DOMINOS: Disruption Mitigation for Responsible AI
by Radu Calinescu, project lead (University of York); Lina Marsso (University of Toronto’s Schwartz Reisman Institute for Technology and Society, and Polytechnique Montreal), and Isobel Standen (University of York)

The DOMINOS international partnership between the University of York’s Institute for Safe Autonomy and the University of Toronto’s Schwartz Reisman Institute for Technology and Society is focused on enabling AI systems to remain observant of the human norms and values as they adapt to overcome the disruptions affecting their operation.
Our ambitious plan to deliver a methodology for diverse stakeholders to co-develop AI solutions capable of mitigating disruptions without violating social, legal, ethical, empathetic and cultural (SLEEC) norms could only be achieved by embedding RRI and EDI principles at all stages of the project. To that end, the project activities were planned, and are being carried out by a gender and seniority-level balanced and geographically distributed research team covering disciplines ranging from Computer Science and Social Psychology to Law, Ethics and Philosophy. This work has also kickstarted the first annual workshop on Requirements Engineering for Trustworthy Artificial Intelligence (RETRAI), which will bring together researchers from humanities, social sciences, computer science and industry – also involving many of our DOMINOS early-career researchers.

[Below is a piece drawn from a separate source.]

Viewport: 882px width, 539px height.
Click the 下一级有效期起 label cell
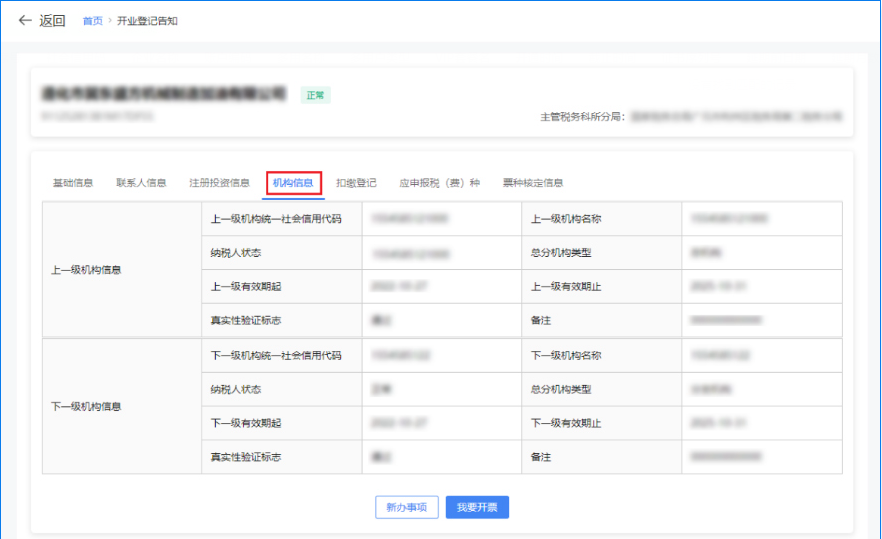click(x=245, y=423)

To ensure the practical relevance and broad accessibility of our research, we engaged closely with stakeholders from application domains as diverse as health and assistive care, environment protection, automotive and manufacturing. At each stage of the project, we assessed the potential impact of this work, including how we could leverage our research to shape real-world solutions and best practices, both of which could only be achieved through regular conversations with stakeholders. We leveraged our engagement with robotics engineers, medics, professional carers, patients and the general public to explore SLEEC-relevant disruptions for our embodied-AI applications for Emergency Department patient triage (DAISY), and home assistance to people with mild physical and cognitive impairments (ALMI). We initiated an ongoing dialogue with foresters, sociologists, ethicists and lawyers to understand the implications of disruptions that might be encountered in our embodied-AI solution for forest health management (ASPEN). These efforts led to the co-creation of adiverse repository of use cases, which we made freely available online, enabling early feedback, reproducibility of, and equal access to our DOMINOS outputs. The repository, along with the processes and tools we have developed throughout the project, have been presented in a tutorial at the flagship software engineering conference ICSE’2025 and will be hosted again at leading requirements engineering conference RE’2025. These tutorials reflect our DOMINOS team’s commitment to broad dissemination, inclusive public dialogue, and the integration of expert opinion beyond the immediate project team.
The AI disruption methodology we developed exploiting this use case repository and the insights gained while assembling it is currently being validated within a study with diverse participants representative of its intended technical and non-technical users. We will use the lessons learnt from this study and the direct feedback from the participants to improve the methodology and its tool support prior to their broad, open dissemination.